= Task to complete =
Render the listing from the line with "You are a GUI" to the line with "point(1176,189)" as a CSV with the columns instruction and answer, one row per answer and each field quoted with line breaks turned into spaces. Leave the pictures out.

* Start Data shown *

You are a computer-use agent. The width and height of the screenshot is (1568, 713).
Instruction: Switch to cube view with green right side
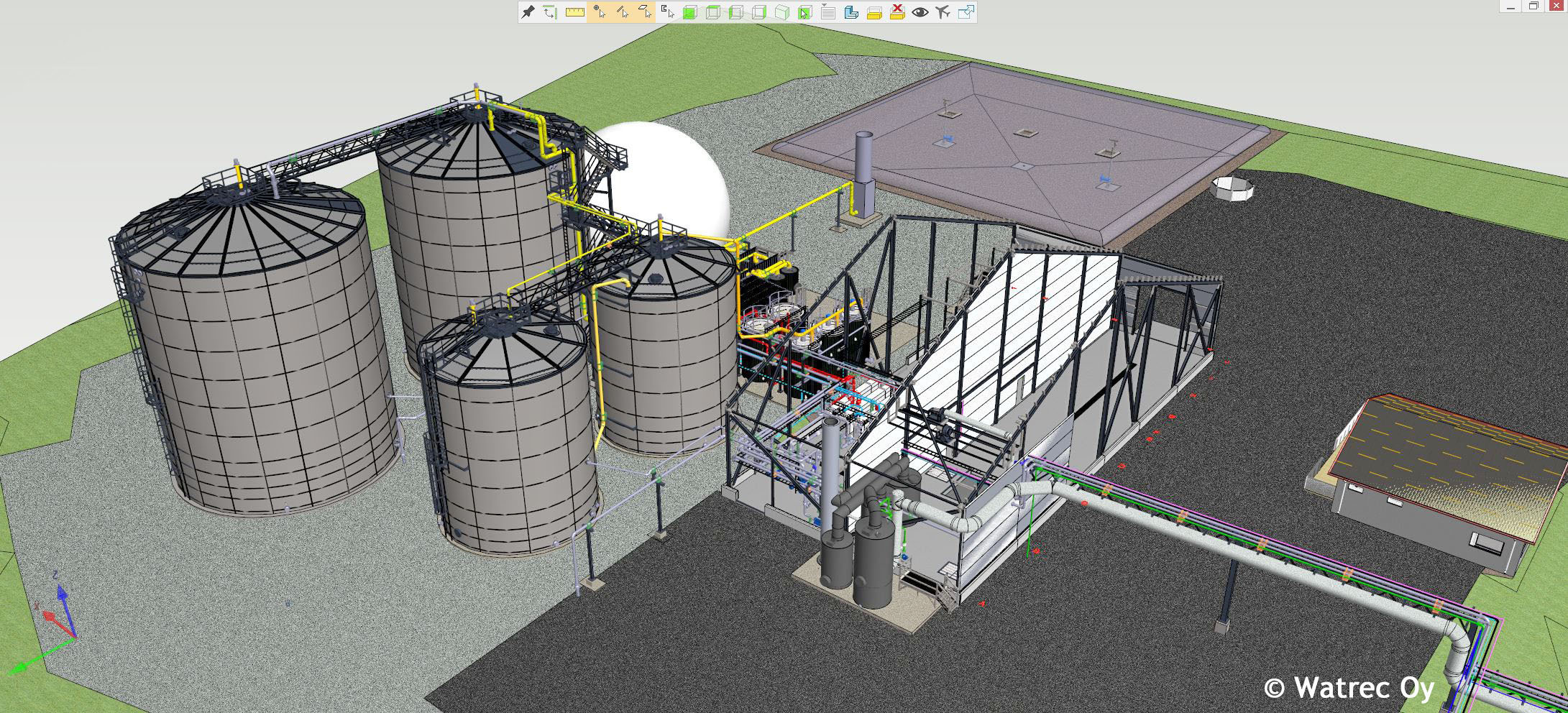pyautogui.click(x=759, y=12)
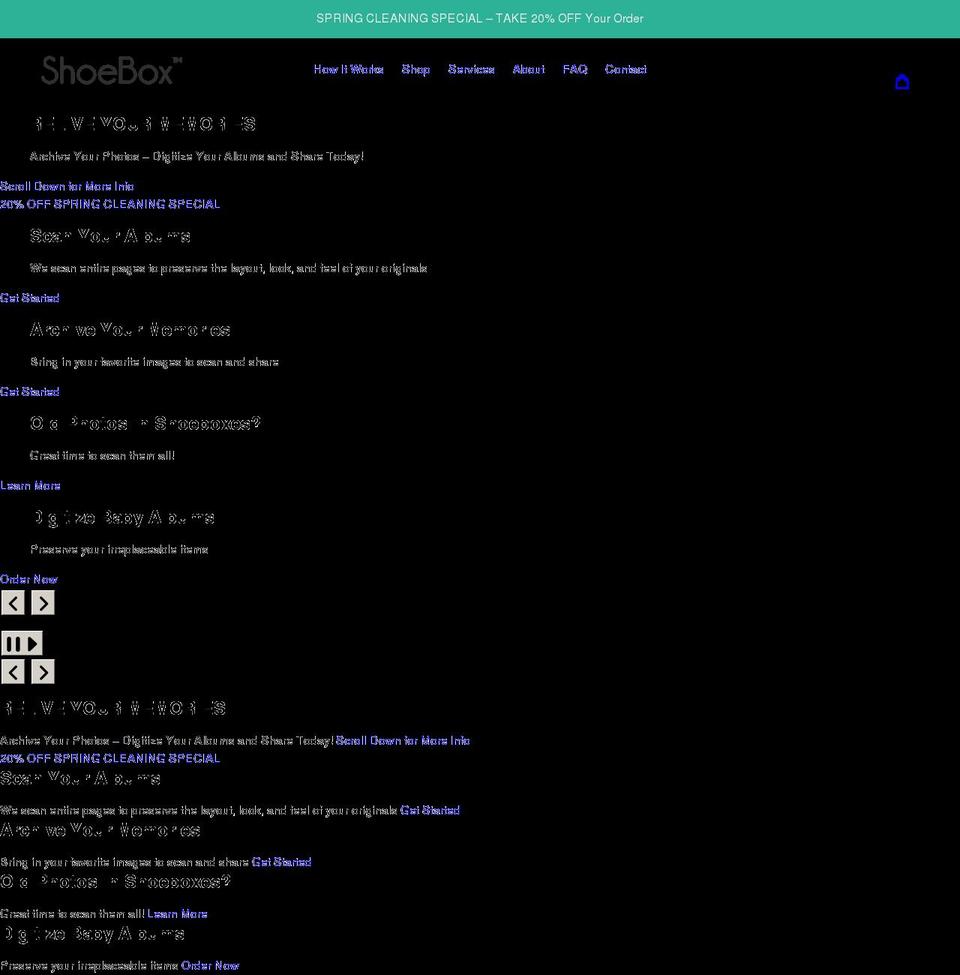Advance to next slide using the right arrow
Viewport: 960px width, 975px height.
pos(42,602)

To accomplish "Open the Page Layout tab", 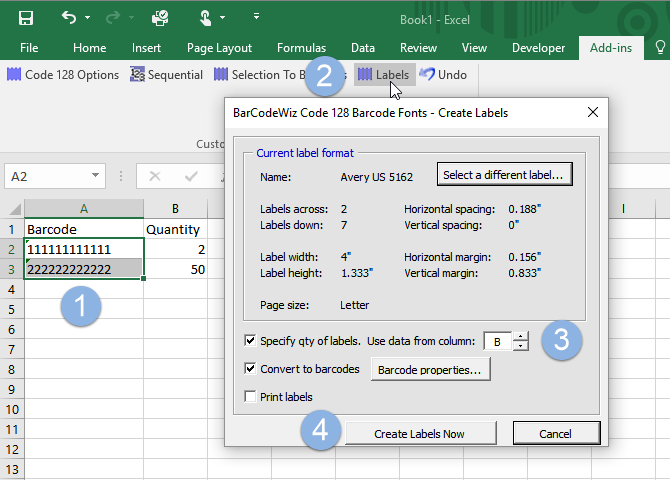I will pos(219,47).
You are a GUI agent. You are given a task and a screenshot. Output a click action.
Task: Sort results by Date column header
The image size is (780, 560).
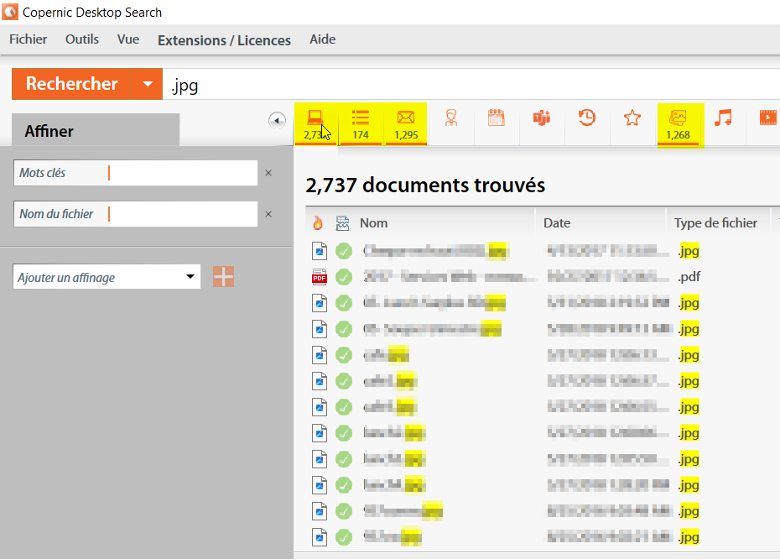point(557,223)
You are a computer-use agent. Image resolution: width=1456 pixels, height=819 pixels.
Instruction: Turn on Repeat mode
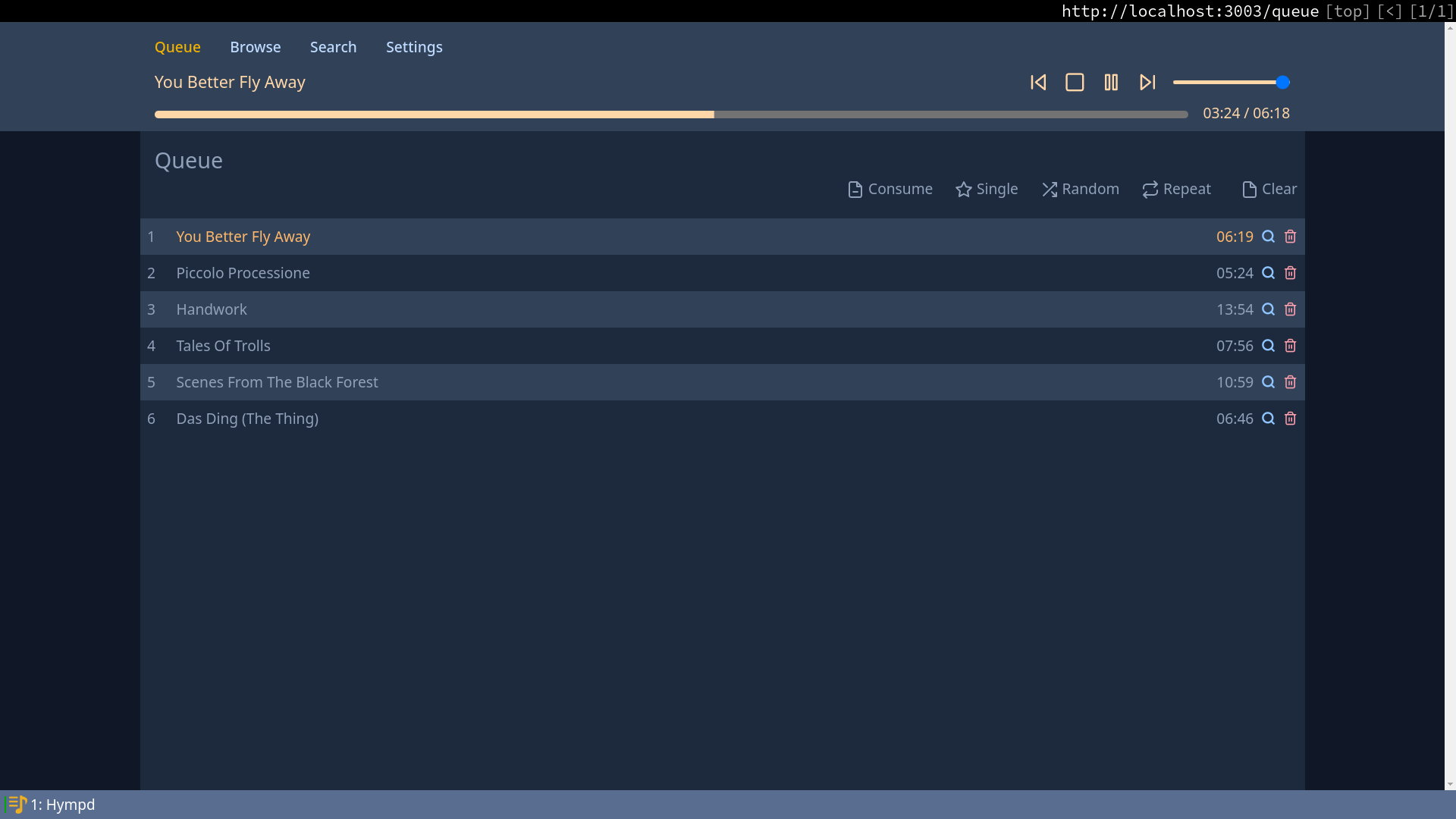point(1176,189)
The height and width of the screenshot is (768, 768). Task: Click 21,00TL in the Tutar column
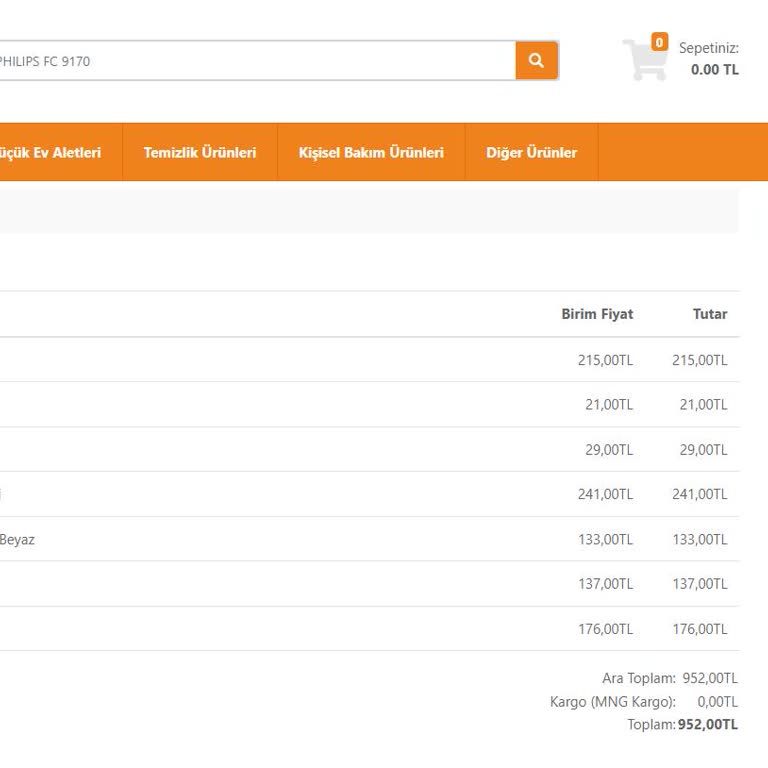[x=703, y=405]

* End Data shown *

= Finished task =
instruction,answer
"You are a GUI agent. You are given a task and a screenshot. Output a click action. Task: Sort results by Date column header The image size is (780, 560).","point(557,223)"
"You are a computer-use agent. Image resolution: width=1456 pixels, height=819 pixels. Instruction: Turn on Repeat mode","point(1176,189)"